Prompt: Omit the pictures, then write out every entry exactly as it reads.

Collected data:
******
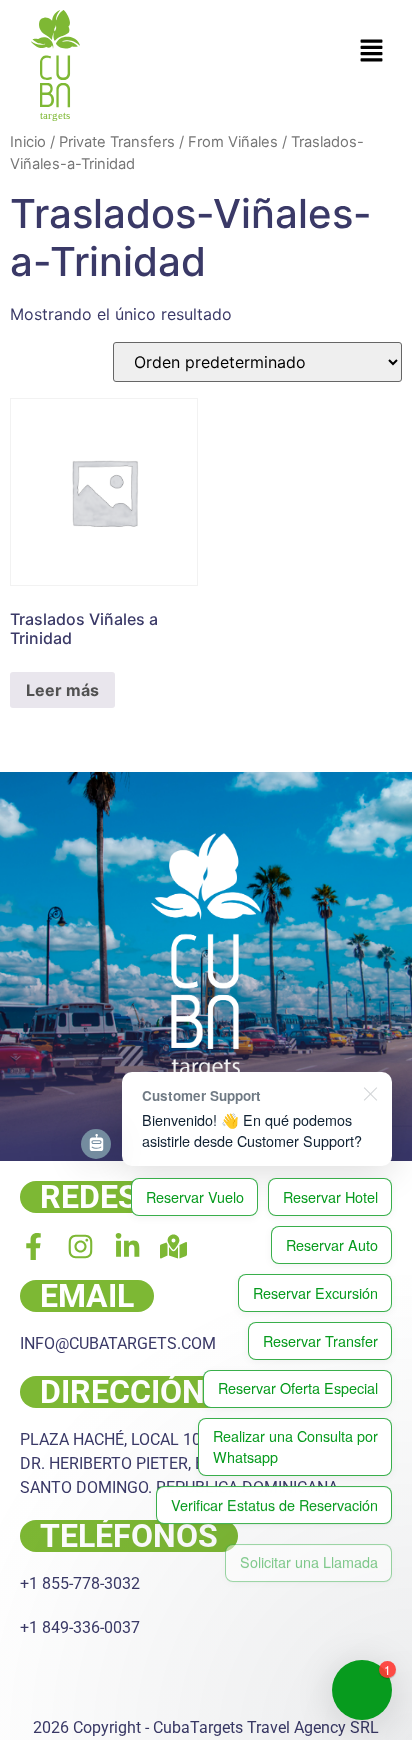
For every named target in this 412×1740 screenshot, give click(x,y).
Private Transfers (117, 142)
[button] (372, 51)
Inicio (28, 142)
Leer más (62, 690)
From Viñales (233, 142)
******
Task result:
For every named target in this 412×1740 screenshot, give click(x,y).
Private Transfers (117, 142)
[button] (372, 51)
Inicio (28, 142)
Leer más (62, 690)
From Viñales (233, 142)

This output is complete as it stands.